Yazılı görev A ▸
Verilen metne göre Kadıköy Belediyesi önündeki basın açıklamasını kim okudu?
Yazılı görev B ▸
Verilen metinde "DİSK’e bağlı Genel-İş" sözcüklerinden başlayıp aşağıya doğru "Çam Ay okudu." sözcüklerine kadar uzanan bölümü hiçbir değişiklik yapmadan yazın.

Verilen metin ▸

------------

Genel-İş üyesi kadın işçiler: Yan yana geliyoruz, kazanımlarımızı artırıyoruz!
25 Kasım Kadına Yönelik Şiddete Karşı Uluslararası Mücadele Günü kapsamında açıklama yapan Genel-İş üyesi kadınlar: "Özgür, eşit, laik ve şiddetsiz bir yaşam için haklarımıza sahip çıkıyoruz."

Fotoğraf: Evrensel
İLGİLİ HABERLER

25 Kasım 2022 | Kadınlar eşit, özgür, şiddetsiz bir yaşam için her yerde alandaydı

25 Kasım 2023 | İl İl 25 Kasım eylemleri ve etkinlikleri
Genel-İş üyesi belediye işçisi kadınlar 25 Kasım Kadına Yönelik Şiddete Karşı Uluslararası Mücadele Günü nedeniyle Kadıköy Belediyesi önünde toplanarak basın açıklaması gerçekleştirdi. Kadınlar, “Bu şiddet sarmalından kurtulmanın ve eşitliği sağlamanın tek yolu mücadele” dedi.
DİSK’e bağlı Genel-İş İstanbul Anadolu Yakası 1,2,3 ve 4 No’lu Şube üyesi kadın işçiler 25 Kasım Kadına Yönelik Şiddete Karşı Uluslararası Mücadele Günü öncesinde iş yerlerinden çıkıp geldikleri Kadıköy Belediyesi önünde toplanarak sorunlarını ve taleplerini dile getirdi. Kadınlar taşıdıkları “Susma haykır kadına şiddete hayır”, “Sen, ben, biz birbirimizin çaresiyiz”, “Kadın dayanışması yaşatır” ve “Tek adama karşı çok kadın” yazılı dövizlerle belediye önünde basın açıklaması gerçekleştirdi. Açıklamayı Genel-İş İstanbul Anadolu Yakası 1 No’lu Şube Başkanı Nazan Gevher Çam Ay okudu.

------------

Sağlanan malzeme ▸
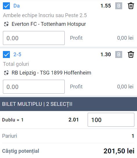
Task: Click the Da selection label
Action: [17, 6]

------------

Görev sonucu A ▸
Açıklamayı Genel-İş İstanbul Anadolu Yakası 1 No’lu Şube Başkanı Nazan Gevher Çam Ay okudu.

Görev sonucu B ▸
DİSK’e bağlı Genel-İş İstanbul Anadolu Yakası 1,2,3 ve 4 No’lu Şube üyesi kadın işçiler 25 Kasım Kadına Yönelik Şiddete Karşı Uluslararası Mücadele Günü öncesinde iş yerlerinden çıkıp geldikleri Kadıköy Belediyesi önünde toplanarak sorunlarını ve taleplerini dile getirdi. Kadınlar taşıdıkları “Susma haykır kadına şiddete hayır”, “Sen, ben, biz birbirimizin çaresiyiz”, “Kadın dayanışması yaşatır” ve “Tek adama karşı çok kadın” yazılı dövizlerle belediye önünde basın açıklaması gerçekleştirdi. Açıklamayı Genel-İş İstanbul Anadolu Yakası 1 No’lu Şube Başkanı Nazan Gevher Çam Ay okudu.